To conduct arbitrary-modal semantic segmentation, we create DeLiVER benchmark, covering Depth, LiDAR, multiple Views, Events, and RGB. It has four severe weather conditions as well as five sensor failure cases to exploit modal complementarity and resolve partial outages. Besides, we present the arbitrary cross-modal segmentation model CMNeXt, allowing to scale from 1 to 81 modalities on the DeLiVER, KITTI-360, MFNet, NYU Depth V2, UrbanLF, and MCubeS datasets.

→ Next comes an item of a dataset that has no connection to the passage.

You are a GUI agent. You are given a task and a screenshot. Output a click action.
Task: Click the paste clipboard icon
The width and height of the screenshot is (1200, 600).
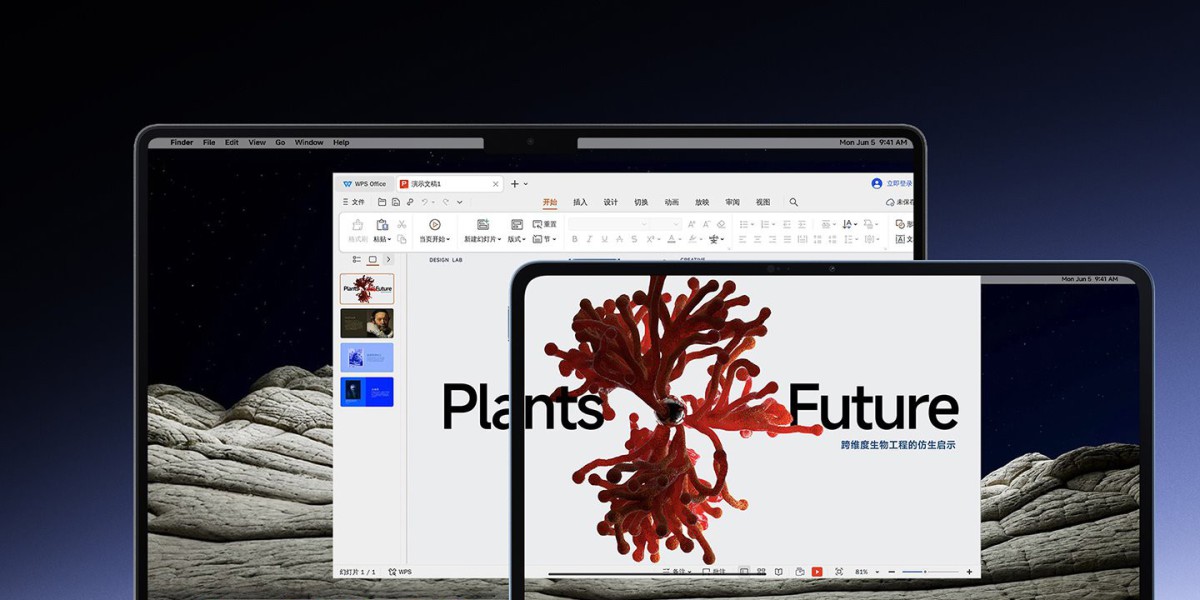(382, 225)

For more details, please check our arXiv paper.

Updates

03/2023, init repository.
04/2023, release front-view DeLiVER. Download from GoogleDrive.
04/2023, release CMNeXt model weights. Download from GoogleDrive.

DeLiVER dataset

DELIVER

DeLiVER multimodal dataset including (a) four adverse conditions out of five conditions(cloudy, foggy, night-time, rainy and sunny). Apart from normal cases, each condition has five corner cases (MB: Motion Blur; OE: Over-Exposure; UE: Under-Exposure; LJ: LiDAR-Jitter; and EL: Event Low-resolution). Each sample has six views. Each view has four modalities and two labels (semantic and instance). (b) is the data statistics. (c) is the data distribution of 25 semantic classes.

DELIVER splitting

DELIVER

Data folder structure

Download DELIVER dataset from GoogleDrive (~12.2 GB).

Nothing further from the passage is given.